Hickory Ridge landfill was once a mountain of trash sitting idle on the outskirts of Atlanta, Georgia.
But now, with its 10 acres of solar panels, the old landfill has been given a new lease of "green" life.
"When a landfill is (finished with) taking waste, it basically is dormant and there's not a lot of uses for the property," says David Stuart, area environmental manager of landfill owners, Republic Services, Inc.
"But its natural attributes -- being a tall structure, out of the shadows of the tree line -- gives it a unique advantage as a solar project," he added.
The electricity generated is collected in each panel much like a solar calculator would, says Stuart.

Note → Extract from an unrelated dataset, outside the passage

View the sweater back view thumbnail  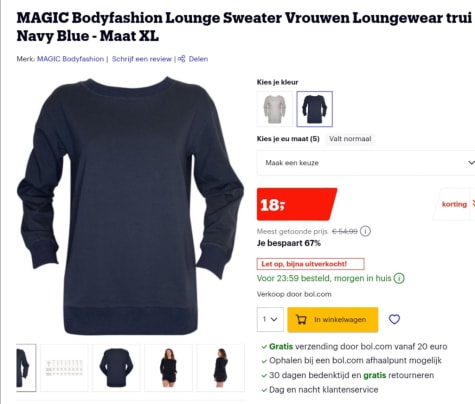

But rather than powering a keyboard it goes towards helping power the local grid.
Beneath the solar panels, gas pumps have been driven deep into the ground collecting methane gas, which is also used for power production.
The liner made of thermoplastic polyurethane is similar to that used on commercial rooftops and is designed to keep water out and methane gas in.
As the waste breaks down the liner flexes to maintain a snug fit.
Installing the solar panels is initially more expensive than the usual method of closing landfills, but the solar liner pays off with lower maintenance costs.
And if there are any problems that happen with the landfill liner system its very visible and very easy to repair.
A similar solar landfill project is underway in Madison County, New York where the energy generated from the eight acres of panels is being used to run the recycling center next door.
According to the U.S. Environmental Protection Agency there are around 100,000 closed landfills in the U.S. providing thousands of acres of property that could be used for renewable energy development. Many are close to urban areas and power lines.
Landfills are a constant reminder of the waste we produce but projects like these could help dispose of the view that they are simply costly eyesores.